Yes, the throughput is astoundingly low for such a powerful CPU but that's precisely the point. Now you know how well or how bad Postgres performs on a beefy machine. You don't always need Kafka-level scale. The takeaway is that Postgres can be a practical choice if you already have it in place.

So rather than dismissing it over the first unimpressive number you find, maybe respond to that actual matter of TFA. Where's the line where Postgres stops being "good enough"? That'll be something nice to talk about.

Then the author should have gone on to discuss not just the implementation they now have to maintain, but also all the client implementations they'll have to keep re-creating for their custom solution. Or they could talk about all the industry standard tools that work with kafka and not their custom implementation.

Or they could have not mentioned kafka at all and just demonstrated their pub/sub implementation with PG. They could have not tried to make it about the buzzword resume driven engineering people vs. common sense folks such as himself.

The problem is benchmarking on the 96 vcpu server, because at that point the author seems to miss the point of Kafka. That's just a waste of money for that performance.

And if the OP hadn't done that, someone here would complain, why couldn't the OP use a larger CPU and test if Postgres performs better? Really, there is no way the OP can win here, can they?

I'm glad the OP benchmarked on the 96 vCPU server. So now I know how well Postgres performs on a large CPU. Not very well. But if the OP had done their benchmark on a low CPU, I wouldn't have learned this.

you're missing the point. Postgres performs well on large CPU. Postgres as-used by OP does not and is a waste of money. It's great that he benchmarked for a larger CPU, that's not what people are disputing, they are disputing the ridiculous conclusion.

I wonder if OP could have got different results if they implemented a different schema as opposed to mimicking Kafka's setup with the partitions, consumer offsets, etc.

I might well be talking out of my arse but if you're going to implement pub/sub in Postgres, it'd be worth designing around its strengths and going back to basics on event sourcing.

Had the same thoughts, weird it didn't include Kafka numbers.

Never used Kafka myself, but we extensively use Redis queues with some scripts to ensure persistency, and we hit throughputs much higher than those in equivalent prod machines.

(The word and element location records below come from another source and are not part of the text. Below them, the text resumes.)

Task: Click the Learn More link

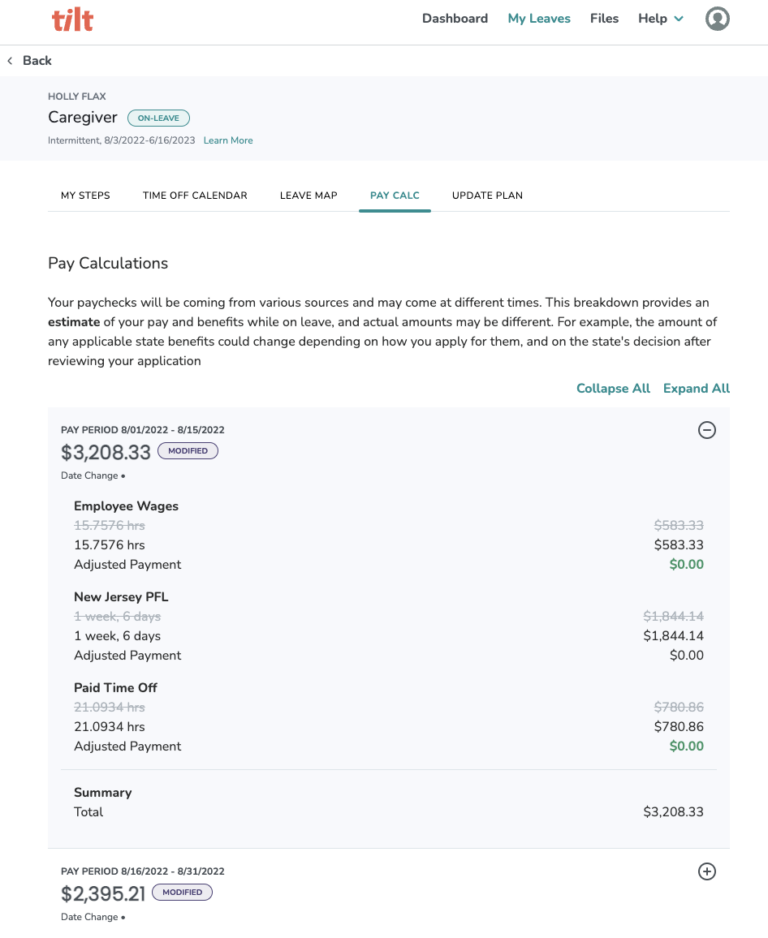Action: (228, 141)
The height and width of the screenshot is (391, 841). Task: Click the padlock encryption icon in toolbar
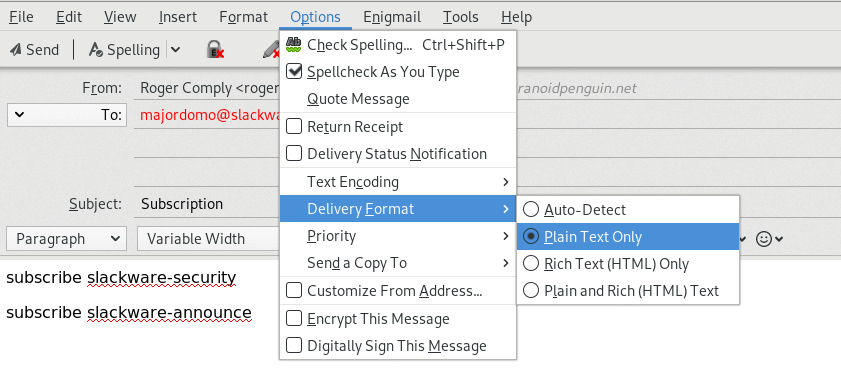tap(215, 50)
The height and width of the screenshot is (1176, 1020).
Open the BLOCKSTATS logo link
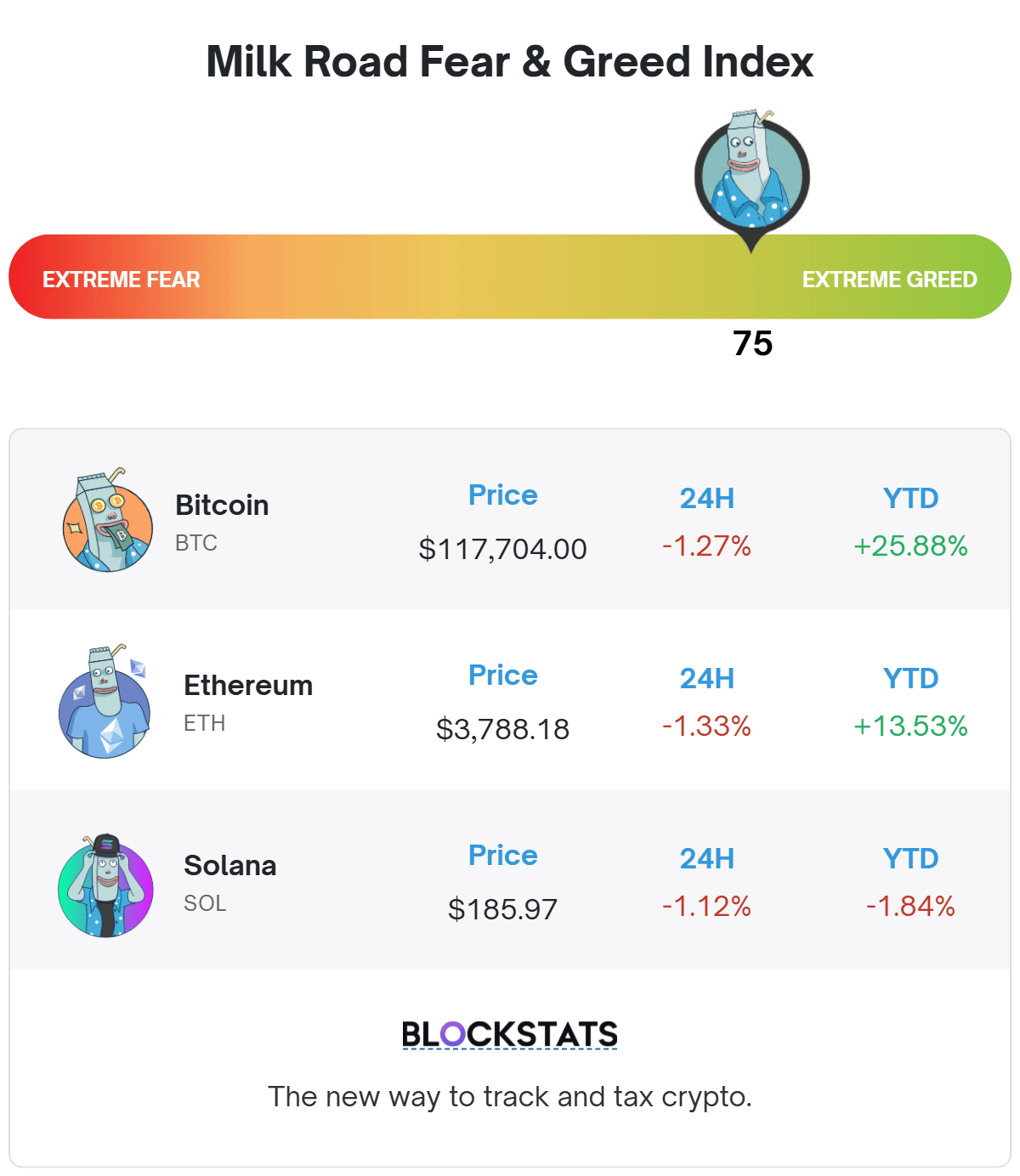point(510,1034)
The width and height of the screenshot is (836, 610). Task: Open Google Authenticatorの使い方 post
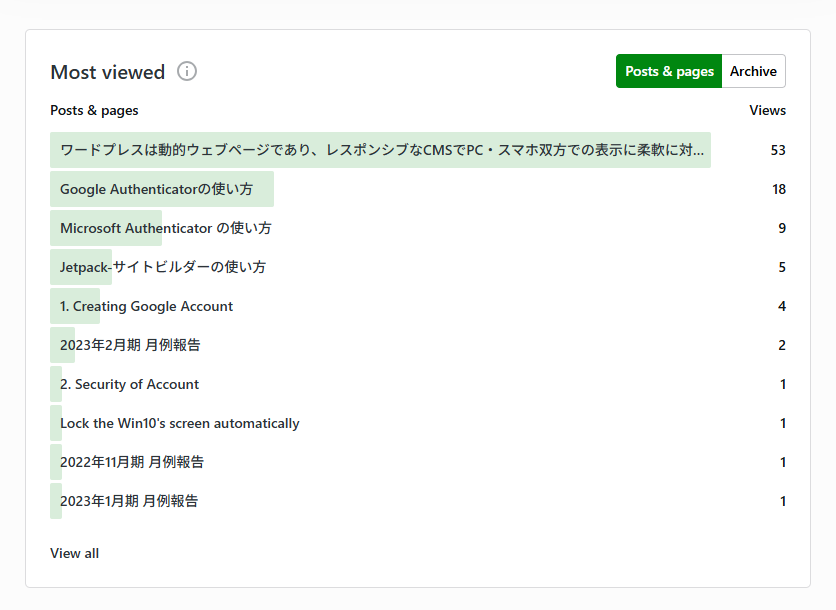pos(156,189)
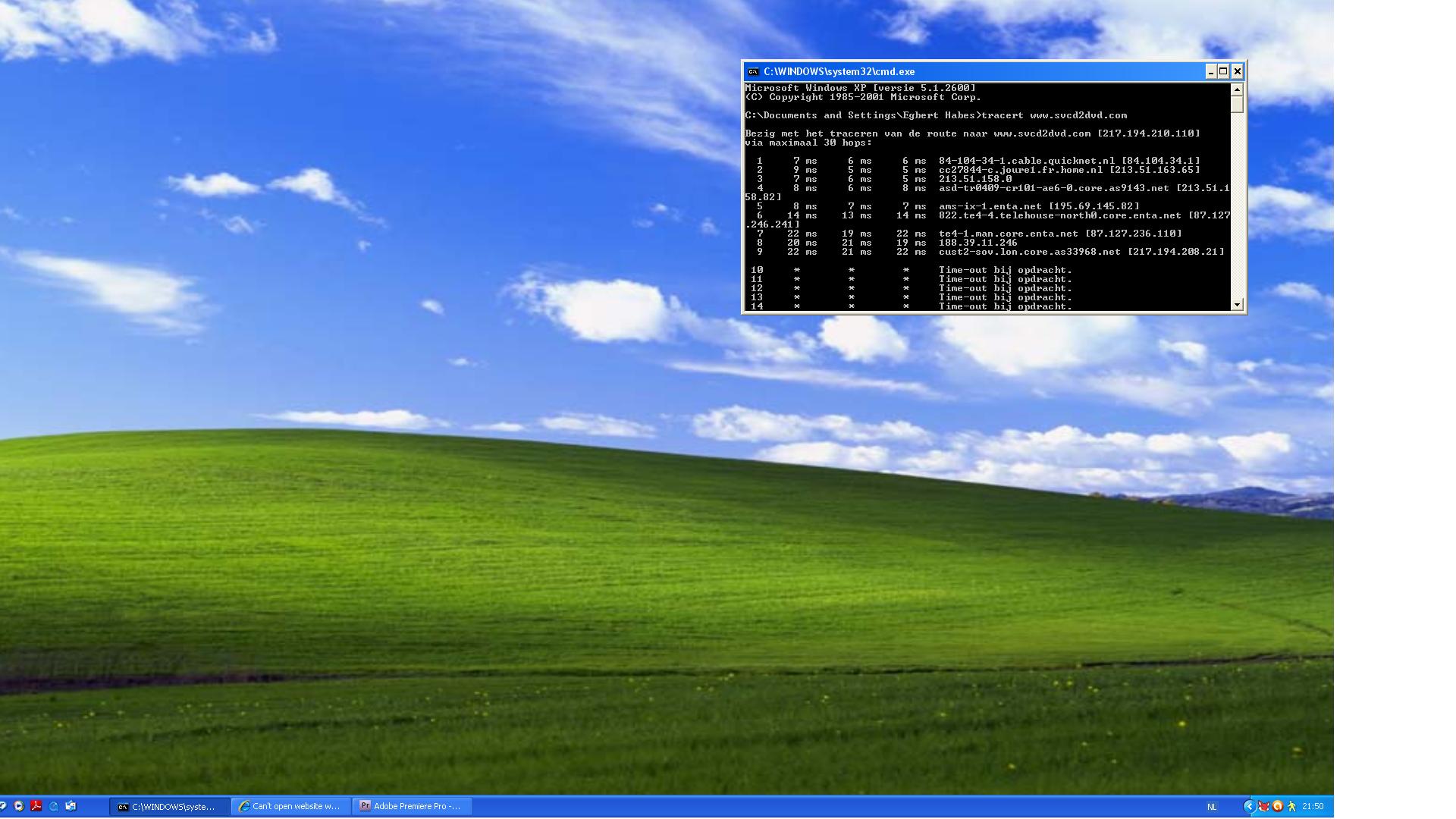Open the cmd.exe title bar system icon
This screenshot has width=1456, height=819.
coord(753,71)
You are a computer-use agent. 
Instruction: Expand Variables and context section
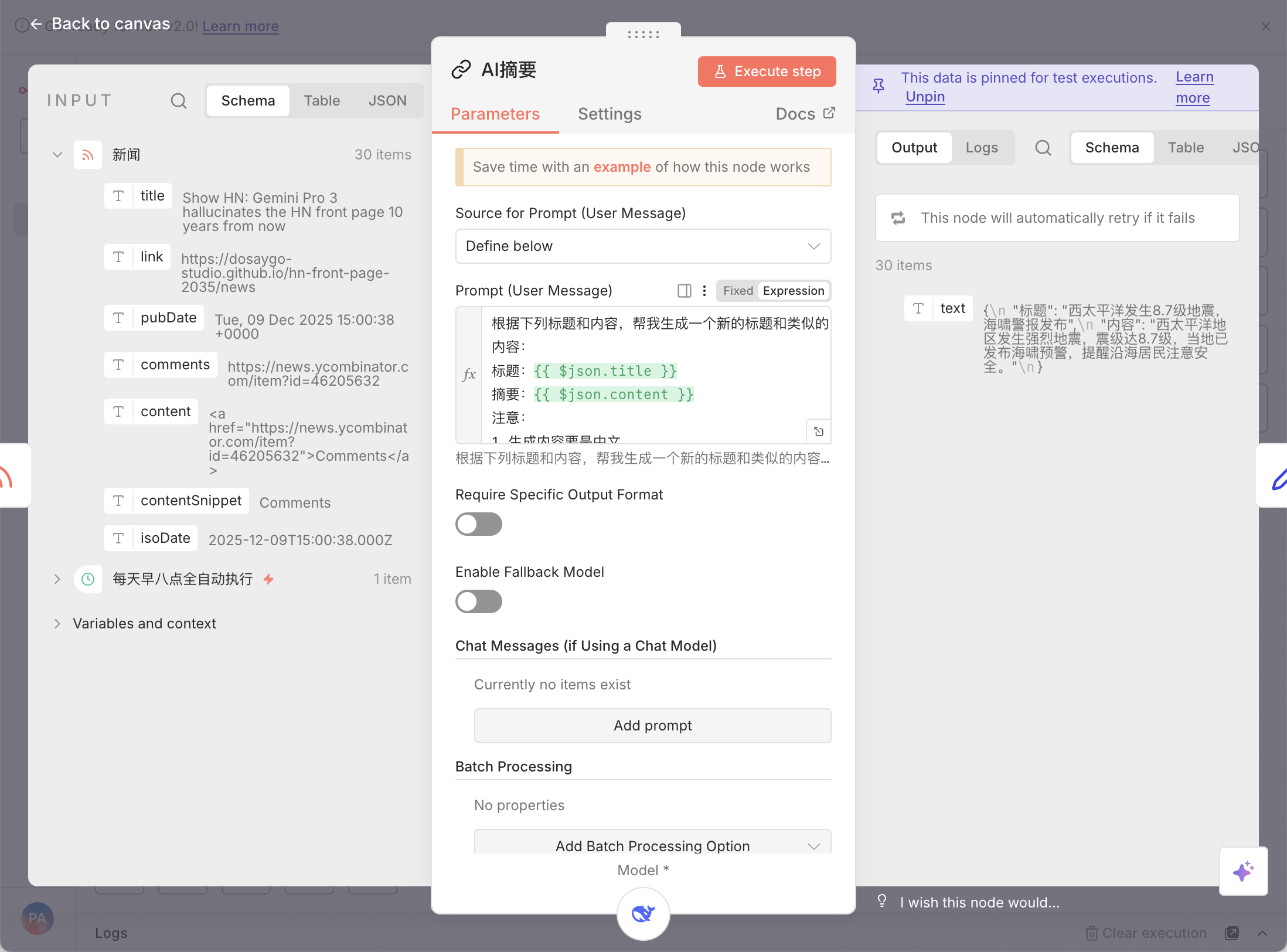57,624
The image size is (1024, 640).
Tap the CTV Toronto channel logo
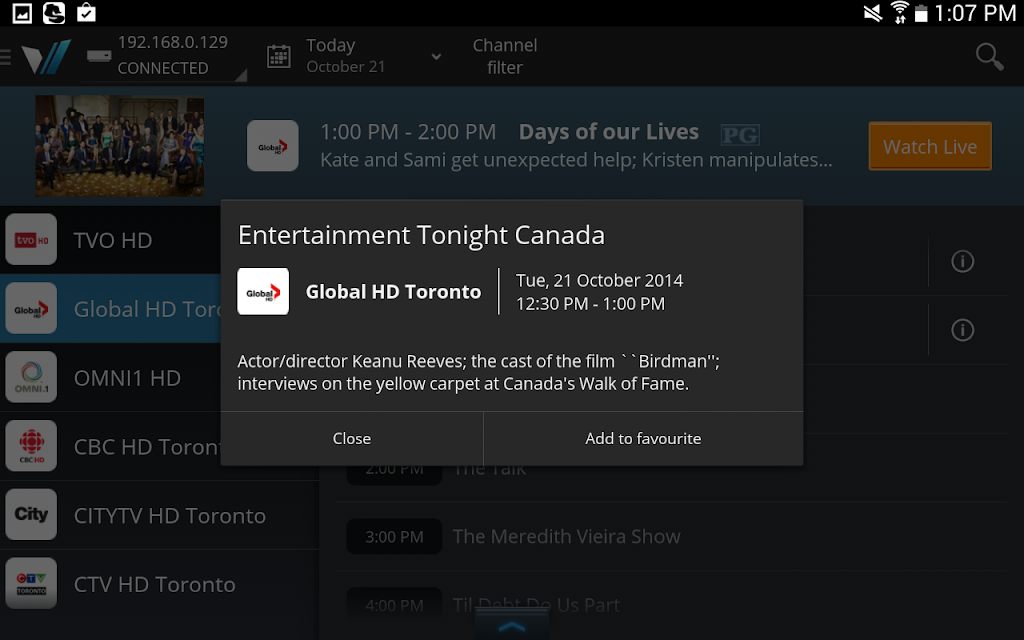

Same for Redis pubsubs, but those are just standard non-persistent pubsubs, so maybe that gives it an upper edge.

Just checked my single node Kafka setup which currently handles 695.27k e/s (average daily) into elasticsearch without breaking a sweat. kafka has been the only stable thing in this whole setup.

zeek -> kafka -> logstash -> elastic

out of curiosity, what does your service do that it handles almost 700K events/sec?